Stored records:
---
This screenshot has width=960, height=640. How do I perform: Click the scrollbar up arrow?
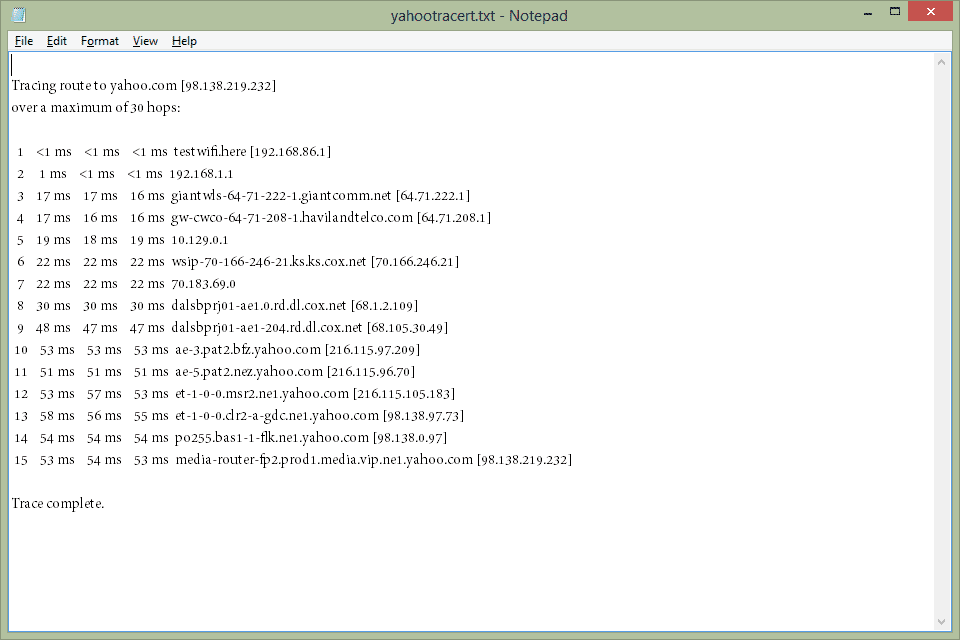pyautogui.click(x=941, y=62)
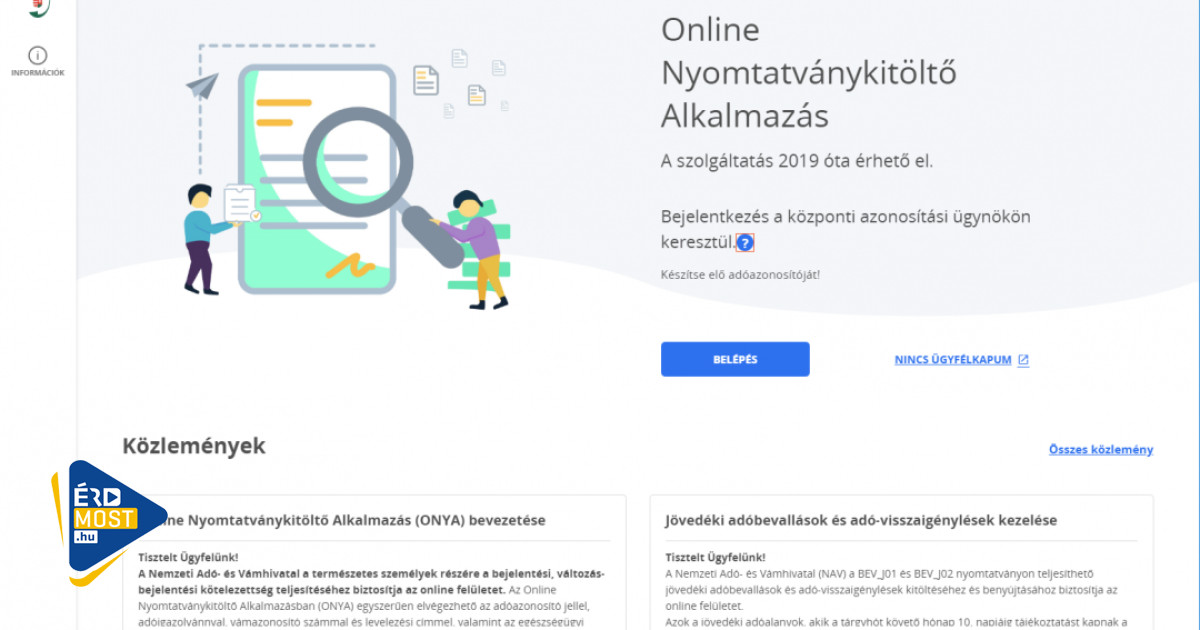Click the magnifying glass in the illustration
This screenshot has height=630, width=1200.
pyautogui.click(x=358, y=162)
---
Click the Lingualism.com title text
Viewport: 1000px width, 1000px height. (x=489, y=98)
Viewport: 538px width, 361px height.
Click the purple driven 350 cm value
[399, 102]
---
◆ **Written problem**: Update the rows that start at the line containing "This screenshot has width=960, height=640." and end at the line containing "pyautogui.click(x=358, y=162)" by replacing "scrollbar up arrow" with "scrollbar down arrow", and leave everything else unchanged. Return only those lines, without the pictures.

◆ **Written answer**:
This screenshot has width=960, height=640. How do I perform: Click the scrollbar down arrow?
pyautogui.click(x=941, y=62)
Click the magnifying glass in the illustration
This screenshot has height=630, width=1200.
pyautogui.click(x=358, y=162)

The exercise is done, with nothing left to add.